Apples, Oranges, and WAN Optimization Appliances

iStock_000002646362XSmall-300x199WAN optimization is a crowded and confusing space full of solutions that all sound alike and promise magic 10-20x performance increases. But when you look at what each solution actually does, they are often completely different and your mileage may vary, so it’s important to understand the various approaches and apply the right tool to each challenge.

I recently presented at QCon in San Francisco on the topic of “Distributed Data Fabrics and Hardware WAN Optimization“. If you have never been to a QCon event, note that it is a geekfest and the attendees have zero tolerance for marketing hype. Developers and architects come to QCon to learn, share, and socialize amongst their peers, not to listen to sales pitches. I like the vibe at QCon and think it’s very much in line with the kind of content that works on a tech blog, rather than a corporate blog, so I’d like to expand the audience of my thoughts here.

lfn-diagramMy talk was about the Long Fat Network (LFN, or sometimes “elephant”) problem and how to distinguish between different ways of solving this problem at the network/transport level (layer 3) versus the application/messaging level (layer 7).
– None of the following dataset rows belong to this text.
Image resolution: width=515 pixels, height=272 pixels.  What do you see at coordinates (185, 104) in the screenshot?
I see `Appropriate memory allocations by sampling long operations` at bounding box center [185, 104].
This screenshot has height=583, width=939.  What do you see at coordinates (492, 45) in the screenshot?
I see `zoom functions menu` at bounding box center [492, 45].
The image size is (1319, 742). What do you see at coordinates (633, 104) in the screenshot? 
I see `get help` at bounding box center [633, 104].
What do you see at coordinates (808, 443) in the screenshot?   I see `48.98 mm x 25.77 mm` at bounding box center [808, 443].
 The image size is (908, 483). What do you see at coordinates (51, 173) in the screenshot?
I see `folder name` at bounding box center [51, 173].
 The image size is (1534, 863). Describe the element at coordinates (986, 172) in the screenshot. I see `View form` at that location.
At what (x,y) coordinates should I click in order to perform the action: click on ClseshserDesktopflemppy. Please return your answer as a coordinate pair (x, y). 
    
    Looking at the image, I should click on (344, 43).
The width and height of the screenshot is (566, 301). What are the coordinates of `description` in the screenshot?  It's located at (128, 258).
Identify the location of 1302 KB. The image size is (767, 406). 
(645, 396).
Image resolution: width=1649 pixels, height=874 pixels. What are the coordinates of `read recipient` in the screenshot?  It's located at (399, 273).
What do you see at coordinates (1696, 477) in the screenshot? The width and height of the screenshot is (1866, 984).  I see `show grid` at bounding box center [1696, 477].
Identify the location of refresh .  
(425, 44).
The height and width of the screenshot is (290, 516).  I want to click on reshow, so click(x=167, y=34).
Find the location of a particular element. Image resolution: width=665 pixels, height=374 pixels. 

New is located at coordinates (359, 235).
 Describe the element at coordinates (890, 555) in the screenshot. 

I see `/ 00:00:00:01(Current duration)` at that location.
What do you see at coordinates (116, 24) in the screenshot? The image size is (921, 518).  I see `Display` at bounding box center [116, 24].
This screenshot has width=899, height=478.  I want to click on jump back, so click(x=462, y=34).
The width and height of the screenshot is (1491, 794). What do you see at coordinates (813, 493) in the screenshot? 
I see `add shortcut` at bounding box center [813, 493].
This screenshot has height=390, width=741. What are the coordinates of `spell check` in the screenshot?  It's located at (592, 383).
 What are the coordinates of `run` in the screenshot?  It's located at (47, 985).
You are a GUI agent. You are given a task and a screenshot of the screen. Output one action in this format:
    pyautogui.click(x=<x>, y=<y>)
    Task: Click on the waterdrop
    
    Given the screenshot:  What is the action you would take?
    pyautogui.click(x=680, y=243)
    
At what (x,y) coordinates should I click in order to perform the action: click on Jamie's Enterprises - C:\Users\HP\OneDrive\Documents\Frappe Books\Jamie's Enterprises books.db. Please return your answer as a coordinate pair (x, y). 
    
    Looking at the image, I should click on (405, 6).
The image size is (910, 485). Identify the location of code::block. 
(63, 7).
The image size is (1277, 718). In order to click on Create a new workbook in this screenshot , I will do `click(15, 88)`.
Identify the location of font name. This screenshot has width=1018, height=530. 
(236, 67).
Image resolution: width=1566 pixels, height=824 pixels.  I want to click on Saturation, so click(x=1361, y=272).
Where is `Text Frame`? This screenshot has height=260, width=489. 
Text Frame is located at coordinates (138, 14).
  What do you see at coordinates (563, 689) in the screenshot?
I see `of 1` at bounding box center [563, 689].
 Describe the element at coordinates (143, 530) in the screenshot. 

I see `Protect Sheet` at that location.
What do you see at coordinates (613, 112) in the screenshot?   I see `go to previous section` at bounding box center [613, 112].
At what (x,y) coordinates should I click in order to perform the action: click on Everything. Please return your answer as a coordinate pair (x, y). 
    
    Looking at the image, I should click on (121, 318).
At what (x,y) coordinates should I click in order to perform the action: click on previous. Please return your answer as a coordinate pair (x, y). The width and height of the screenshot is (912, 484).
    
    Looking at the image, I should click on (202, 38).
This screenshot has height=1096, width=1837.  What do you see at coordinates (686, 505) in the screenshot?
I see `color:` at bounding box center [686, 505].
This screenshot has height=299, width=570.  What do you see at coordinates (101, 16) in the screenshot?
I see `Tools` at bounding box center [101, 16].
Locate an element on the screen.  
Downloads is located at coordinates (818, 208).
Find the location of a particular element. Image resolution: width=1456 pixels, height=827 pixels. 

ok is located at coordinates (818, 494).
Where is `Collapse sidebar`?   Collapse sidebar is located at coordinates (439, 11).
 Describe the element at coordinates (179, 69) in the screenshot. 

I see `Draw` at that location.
The basic problem of WAN optimization is that a WAN is not just a slow LAN. TCP/IP based apps that run great on a LAN often suck wind on the WAN and the blame often incorrectly goes to the lack of bandwidth. The expensive way to find out this is wrong is to pay for a 10 Gigabit WAN link and find out that throughput is actually a function of the latency, and loss, in addition to bandwidth.

Check out one of the many throughput calculators and you will quickly see that a 10 Gigabit WAN link with 100ms round trip latency and 0.5% packet loss yields just 1.65 Mbps of maximum effective throughput per TCP flow. This is all an artifact of the TCP sliding window and the fact that over long distances the speed of light becomes a significant limit. The further complication is that unlike a LAN, packets get dropped and need to be retransmitted. Even small loss rates stall the advancement of the the TCP windows and kill your throughput.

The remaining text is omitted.